2. Issues with Expansion:
The City of Kimberley has an Energy Purchase Agreement with BC Hydro through the Standing Offer Program to purchase two (2) megawatts of power, and is currently fulfilling only 1.05 megawatt (MW) of that commitment. The SunMine needs to expand to two (2) megawatts of power (that the City is already contracted to sell to BC Hydro) to make the project financially viable. The Standing Offer Program is under review and has suspended applications, so expansion of the SunMine beyond two (2) megawatts (MW) of power is not imminent. The City of Kimberley has other infrastructure priorities competing for the more than $2M necessary to expand the SunMine, so a private sector partner was sought to fund the expansion.
What has the interest from potential partners and investors been?
More than a dozen private sector companies expressed interest in partnering with the City for expansion of SunMine. As owners of the brownfield land upon which SunMine is located, and the substation infrastructure to which SunMine is connected, Teck is a party to any potential expansion and must give their approval. After weighing the options of working with potential partners for expansion and considering that the Community Charter has restrictions on the type of partnership the City can enter into, Teck suggested and the City agreed that Teck itself would be the best proponent to take over the expansion of SunMine to two (2) megawatts (MW) of power and beyond.
How has market value for SunMine been determined?
Due to the unique nature of the asset being Western Canada’s only grid-connected solar facility it is difficult for an independent appraiser to determine fair market value. The most recent (2018) BC Assessment value of the SunMine is $1,693,301, which the Ministry of Municipal Affairs and Housing suggests can be used as a reasonable proxy for fair market value.
The development cost of SunMine was $5.5M, which included $4.2M in construction cost with the balance being engineering, legal and other administrative costs. $2M of that total was funded with donations received from Teck. The book value of SunMine as of December 31, 2017 after depreciation is $4.9M.
What will be done with the proceeds of the sale of SunMine?
Teck Metals Limited will pay the City of Kimberley the balance of the outstanding debt as of the date of purchase, which is currently approximately $2.15M, including interest charges. This will be used to pay off the amount of outstanding debt as the City of Kimberley share of the project cost, and result in Teck’s total investment in SunMine to be $4.15M.
The proceeds from the proposed sale of SunMine would be placed into a reserve fund in order to continue to make debt payments on the outstanding debt.
Summary of expected benefits to Kimberley
- SunMine could be expanded to fulfill its current contract with BC Hydro, providing an even bigger asset to the community.

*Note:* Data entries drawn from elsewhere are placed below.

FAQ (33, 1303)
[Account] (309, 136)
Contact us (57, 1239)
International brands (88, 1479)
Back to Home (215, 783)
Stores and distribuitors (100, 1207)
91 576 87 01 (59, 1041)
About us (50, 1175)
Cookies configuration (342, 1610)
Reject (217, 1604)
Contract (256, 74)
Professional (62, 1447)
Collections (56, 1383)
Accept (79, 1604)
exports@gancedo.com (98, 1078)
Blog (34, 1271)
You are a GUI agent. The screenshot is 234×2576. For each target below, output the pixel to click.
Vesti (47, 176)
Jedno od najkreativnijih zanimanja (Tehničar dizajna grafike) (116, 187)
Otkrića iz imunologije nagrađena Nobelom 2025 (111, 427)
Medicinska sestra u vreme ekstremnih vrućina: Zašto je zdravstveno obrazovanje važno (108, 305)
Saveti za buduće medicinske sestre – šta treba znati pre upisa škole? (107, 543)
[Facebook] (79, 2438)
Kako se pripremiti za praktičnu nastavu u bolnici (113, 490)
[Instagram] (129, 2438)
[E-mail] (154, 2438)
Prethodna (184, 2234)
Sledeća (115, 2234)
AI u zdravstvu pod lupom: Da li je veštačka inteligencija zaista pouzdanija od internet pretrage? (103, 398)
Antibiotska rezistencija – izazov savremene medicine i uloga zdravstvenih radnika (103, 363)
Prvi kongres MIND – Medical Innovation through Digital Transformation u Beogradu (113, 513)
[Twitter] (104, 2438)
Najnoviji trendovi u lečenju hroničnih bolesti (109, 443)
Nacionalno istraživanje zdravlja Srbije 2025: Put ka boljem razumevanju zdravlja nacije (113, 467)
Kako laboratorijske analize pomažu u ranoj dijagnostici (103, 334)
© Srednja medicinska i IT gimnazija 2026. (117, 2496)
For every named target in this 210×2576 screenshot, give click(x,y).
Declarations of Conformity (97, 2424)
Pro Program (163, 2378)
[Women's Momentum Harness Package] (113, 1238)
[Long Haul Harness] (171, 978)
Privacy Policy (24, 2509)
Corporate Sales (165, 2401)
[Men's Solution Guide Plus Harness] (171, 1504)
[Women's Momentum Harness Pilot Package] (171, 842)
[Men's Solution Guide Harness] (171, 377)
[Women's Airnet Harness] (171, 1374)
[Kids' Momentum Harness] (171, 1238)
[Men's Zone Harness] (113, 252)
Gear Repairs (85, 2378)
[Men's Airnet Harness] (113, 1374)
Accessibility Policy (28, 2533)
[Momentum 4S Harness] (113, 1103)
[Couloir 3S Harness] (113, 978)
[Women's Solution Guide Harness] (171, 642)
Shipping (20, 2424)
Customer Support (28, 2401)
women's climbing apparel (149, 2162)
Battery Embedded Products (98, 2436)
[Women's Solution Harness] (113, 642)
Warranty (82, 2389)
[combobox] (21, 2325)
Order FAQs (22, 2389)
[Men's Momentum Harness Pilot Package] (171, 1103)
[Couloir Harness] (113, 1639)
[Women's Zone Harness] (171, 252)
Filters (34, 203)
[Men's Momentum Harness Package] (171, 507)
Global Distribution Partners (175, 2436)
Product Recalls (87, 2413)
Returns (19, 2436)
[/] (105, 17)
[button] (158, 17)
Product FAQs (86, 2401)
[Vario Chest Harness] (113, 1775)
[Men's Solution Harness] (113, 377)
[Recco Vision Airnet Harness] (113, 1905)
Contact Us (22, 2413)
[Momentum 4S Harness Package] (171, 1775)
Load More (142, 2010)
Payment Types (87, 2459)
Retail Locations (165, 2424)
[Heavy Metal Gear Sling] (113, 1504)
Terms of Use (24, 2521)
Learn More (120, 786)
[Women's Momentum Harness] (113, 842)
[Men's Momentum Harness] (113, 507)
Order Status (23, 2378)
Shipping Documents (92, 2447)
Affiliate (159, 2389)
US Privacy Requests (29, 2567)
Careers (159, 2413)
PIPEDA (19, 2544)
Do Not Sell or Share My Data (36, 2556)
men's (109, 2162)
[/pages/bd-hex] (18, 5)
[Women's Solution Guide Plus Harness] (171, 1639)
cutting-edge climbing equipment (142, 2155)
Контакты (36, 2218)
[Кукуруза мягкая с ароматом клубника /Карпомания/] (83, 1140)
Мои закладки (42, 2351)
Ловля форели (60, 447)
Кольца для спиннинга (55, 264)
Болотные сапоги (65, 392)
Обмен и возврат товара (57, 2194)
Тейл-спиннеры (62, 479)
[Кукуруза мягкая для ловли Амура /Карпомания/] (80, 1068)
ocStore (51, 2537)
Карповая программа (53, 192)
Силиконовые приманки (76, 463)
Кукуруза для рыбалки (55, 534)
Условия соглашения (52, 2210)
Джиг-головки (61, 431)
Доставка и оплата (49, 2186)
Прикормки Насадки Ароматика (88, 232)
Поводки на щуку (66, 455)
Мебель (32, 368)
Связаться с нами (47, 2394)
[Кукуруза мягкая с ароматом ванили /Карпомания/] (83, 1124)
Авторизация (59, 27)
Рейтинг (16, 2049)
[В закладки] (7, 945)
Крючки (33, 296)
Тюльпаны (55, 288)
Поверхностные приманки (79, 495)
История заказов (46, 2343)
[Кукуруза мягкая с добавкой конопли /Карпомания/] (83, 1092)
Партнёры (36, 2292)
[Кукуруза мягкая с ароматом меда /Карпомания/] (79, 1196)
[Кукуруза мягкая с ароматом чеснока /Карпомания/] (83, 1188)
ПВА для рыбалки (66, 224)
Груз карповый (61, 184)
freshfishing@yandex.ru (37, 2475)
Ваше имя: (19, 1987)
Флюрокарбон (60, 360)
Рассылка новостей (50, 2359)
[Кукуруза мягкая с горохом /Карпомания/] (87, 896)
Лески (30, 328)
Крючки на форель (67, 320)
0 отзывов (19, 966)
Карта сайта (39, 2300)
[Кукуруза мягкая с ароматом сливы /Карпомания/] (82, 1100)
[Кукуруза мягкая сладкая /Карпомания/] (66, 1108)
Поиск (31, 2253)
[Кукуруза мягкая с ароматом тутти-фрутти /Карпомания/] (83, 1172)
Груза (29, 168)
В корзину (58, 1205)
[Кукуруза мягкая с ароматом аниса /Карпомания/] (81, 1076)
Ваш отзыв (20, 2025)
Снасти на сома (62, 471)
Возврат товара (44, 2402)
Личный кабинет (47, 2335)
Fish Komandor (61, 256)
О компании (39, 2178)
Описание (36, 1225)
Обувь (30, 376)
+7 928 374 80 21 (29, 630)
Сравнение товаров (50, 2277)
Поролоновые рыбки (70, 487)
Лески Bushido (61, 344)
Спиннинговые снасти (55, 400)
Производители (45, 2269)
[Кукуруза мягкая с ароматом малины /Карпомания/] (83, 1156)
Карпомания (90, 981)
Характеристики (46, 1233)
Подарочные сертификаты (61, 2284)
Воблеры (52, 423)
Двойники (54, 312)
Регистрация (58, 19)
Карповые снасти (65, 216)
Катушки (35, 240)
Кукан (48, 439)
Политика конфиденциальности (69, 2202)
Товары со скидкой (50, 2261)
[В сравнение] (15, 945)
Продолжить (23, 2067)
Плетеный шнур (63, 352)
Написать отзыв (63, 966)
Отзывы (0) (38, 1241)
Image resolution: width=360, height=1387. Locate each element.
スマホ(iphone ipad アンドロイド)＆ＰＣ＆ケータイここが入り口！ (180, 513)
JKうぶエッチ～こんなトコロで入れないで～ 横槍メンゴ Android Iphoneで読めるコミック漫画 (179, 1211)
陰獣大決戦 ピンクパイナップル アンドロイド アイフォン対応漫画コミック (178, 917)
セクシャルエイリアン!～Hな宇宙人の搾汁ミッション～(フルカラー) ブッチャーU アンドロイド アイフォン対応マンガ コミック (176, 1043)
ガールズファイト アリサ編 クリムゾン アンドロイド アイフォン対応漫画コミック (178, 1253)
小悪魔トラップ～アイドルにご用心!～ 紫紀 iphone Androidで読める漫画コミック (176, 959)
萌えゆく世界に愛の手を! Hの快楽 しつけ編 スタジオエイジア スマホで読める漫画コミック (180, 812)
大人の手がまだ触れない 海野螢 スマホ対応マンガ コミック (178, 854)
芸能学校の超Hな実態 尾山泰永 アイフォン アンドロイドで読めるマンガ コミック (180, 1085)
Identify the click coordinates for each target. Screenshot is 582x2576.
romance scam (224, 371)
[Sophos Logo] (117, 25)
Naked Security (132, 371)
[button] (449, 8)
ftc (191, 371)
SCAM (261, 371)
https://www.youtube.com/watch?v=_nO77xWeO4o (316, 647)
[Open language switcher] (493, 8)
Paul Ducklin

- Teck has the financial capability for future expansion as opportunities arise.
- No taxpayer money will be used to fund operations of SunMine.
- By paying off the loan, the City reduces its debt load.
- The City can expect to receive tax revenue from SunMine once it is privately owned.
An information meeting to address questions on the proposed sale of SunMine will be held on October 1st, 2018 at 7:00 pm in Council Chambers.